Além da presença e do exemplo das famílias, Cynthia destaca a importância de envolver as crianças nas escolhas do cardápio durante as férias. Para ela, os combinados ajudam a tornar o processo mais participativo e menos impositivo.

"Acho que combinados de quantas cores no prato, de o lanche na sexta-feira ser o que a criança escolher, de montar junto o lanche da semana, eles escolherem a fruta, como montar a lancheira, podem motivar as crianças e aproximar os pais e filhos quando falamos de alimentação mais equilibrada", orienta.

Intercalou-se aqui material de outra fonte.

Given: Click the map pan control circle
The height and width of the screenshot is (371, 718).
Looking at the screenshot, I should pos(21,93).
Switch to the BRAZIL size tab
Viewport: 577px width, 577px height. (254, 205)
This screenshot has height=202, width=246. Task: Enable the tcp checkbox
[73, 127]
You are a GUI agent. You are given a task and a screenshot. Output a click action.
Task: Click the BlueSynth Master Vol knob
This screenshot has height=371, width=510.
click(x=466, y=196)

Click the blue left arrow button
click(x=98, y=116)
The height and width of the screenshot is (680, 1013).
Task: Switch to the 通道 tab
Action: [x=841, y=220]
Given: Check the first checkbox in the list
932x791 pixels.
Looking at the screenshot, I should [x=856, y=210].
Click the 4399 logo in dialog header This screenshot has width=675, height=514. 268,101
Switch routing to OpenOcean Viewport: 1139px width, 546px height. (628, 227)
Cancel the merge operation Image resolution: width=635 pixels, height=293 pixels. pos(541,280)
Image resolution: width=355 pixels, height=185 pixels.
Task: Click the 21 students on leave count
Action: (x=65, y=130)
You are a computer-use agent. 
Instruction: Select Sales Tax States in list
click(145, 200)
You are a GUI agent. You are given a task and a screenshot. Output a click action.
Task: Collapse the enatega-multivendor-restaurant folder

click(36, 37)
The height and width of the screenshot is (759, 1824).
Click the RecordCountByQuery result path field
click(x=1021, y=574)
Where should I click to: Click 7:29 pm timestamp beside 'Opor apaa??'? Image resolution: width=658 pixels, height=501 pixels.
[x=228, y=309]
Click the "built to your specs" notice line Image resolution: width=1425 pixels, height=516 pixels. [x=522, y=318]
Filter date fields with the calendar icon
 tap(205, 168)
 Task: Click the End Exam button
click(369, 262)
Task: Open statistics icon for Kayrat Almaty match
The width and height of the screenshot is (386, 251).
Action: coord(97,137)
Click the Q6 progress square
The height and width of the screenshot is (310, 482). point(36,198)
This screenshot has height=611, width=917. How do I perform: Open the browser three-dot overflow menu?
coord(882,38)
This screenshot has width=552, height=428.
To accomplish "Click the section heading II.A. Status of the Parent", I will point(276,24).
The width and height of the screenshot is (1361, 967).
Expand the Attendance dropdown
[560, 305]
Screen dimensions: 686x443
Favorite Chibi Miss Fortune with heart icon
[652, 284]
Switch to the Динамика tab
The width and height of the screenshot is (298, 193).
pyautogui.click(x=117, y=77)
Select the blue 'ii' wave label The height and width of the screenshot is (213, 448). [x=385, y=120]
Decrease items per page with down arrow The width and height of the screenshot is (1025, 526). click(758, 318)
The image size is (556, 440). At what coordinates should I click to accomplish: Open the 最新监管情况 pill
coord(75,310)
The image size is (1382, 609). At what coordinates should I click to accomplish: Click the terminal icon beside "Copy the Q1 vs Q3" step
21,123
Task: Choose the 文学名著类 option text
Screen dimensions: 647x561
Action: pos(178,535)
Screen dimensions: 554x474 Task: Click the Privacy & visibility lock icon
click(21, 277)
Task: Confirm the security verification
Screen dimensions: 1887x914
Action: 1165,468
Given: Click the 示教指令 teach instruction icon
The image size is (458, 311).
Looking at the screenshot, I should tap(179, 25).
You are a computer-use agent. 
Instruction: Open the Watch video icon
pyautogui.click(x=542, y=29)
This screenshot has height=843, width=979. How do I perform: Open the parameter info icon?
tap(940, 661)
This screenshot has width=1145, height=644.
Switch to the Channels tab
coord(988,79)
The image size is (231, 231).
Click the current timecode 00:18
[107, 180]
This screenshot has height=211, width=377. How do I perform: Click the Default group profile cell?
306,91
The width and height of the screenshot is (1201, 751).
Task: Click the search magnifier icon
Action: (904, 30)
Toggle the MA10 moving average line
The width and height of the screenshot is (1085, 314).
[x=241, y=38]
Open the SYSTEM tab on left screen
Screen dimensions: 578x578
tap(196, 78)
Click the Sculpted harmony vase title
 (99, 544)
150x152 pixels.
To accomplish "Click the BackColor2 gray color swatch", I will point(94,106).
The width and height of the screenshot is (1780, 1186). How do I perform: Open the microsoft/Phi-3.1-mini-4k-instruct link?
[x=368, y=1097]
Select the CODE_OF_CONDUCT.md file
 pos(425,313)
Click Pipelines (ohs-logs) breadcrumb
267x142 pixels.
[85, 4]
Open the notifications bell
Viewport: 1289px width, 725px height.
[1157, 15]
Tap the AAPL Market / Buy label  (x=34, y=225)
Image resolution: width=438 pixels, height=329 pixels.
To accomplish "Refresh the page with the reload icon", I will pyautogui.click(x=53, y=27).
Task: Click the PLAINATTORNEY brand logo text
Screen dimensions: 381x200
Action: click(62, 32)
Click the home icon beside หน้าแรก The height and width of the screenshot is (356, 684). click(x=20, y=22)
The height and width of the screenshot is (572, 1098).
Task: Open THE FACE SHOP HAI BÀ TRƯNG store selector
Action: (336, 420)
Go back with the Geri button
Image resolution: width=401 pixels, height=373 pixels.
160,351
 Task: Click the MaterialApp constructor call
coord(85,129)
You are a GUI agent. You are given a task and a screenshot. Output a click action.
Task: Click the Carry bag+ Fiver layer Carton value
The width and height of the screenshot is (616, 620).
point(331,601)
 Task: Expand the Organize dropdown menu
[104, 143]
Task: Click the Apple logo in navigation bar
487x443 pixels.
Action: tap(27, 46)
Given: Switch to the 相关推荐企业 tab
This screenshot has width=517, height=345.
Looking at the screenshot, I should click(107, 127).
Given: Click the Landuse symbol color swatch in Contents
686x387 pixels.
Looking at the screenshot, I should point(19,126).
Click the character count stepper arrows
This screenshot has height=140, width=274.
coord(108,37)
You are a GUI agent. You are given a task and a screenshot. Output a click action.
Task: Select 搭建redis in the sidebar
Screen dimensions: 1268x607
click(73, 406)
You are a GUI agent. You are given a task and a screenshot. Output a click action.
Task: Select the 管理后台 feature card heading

5 dicas para uma alimentação mais equilibrada nas férias

  1. Dê o exemplo: Coma junto, peça as mesmas coisas, dê o exemplo. O incentivo, da melhor forma, é dando exemplo e praticando.
     
  2. Torne o momento prazeroso: Faça que seja um momento prazeroso, com oficinas, piqueniques, leve na feira, aproxime a criança do alimento, isso é superimportante.
     
  3. Não pressione: A criança não precisa ter trauma, não precisa ter um sentimento negativo em relação à alimentação. Ao contrário, ela tem que ter bons sentimentos, que aquilo deve fazer bem, causar boas lembranças, criar bons momentos, igual ao bolinho da casa da avó, pois comemos muito pela emoção.
     
  4. Evite ultraprocessados na introdução alimentar: Evitar oferecer, nessa introdução alimentar, açúcar, gordura, produtos industrializados, processados. Isso atrapalha o paladar da criança quando ela está descobrindo novos alimentos e acaba interferindo com o hábito para o resto da vida.
     
  5. Prolongue a ausência do açúcar: Evitar oferecer açúcar principalmente até os dois anos. Se puder, manter até os 4 e ficar somente com os produtos mais naturais minimamente processados.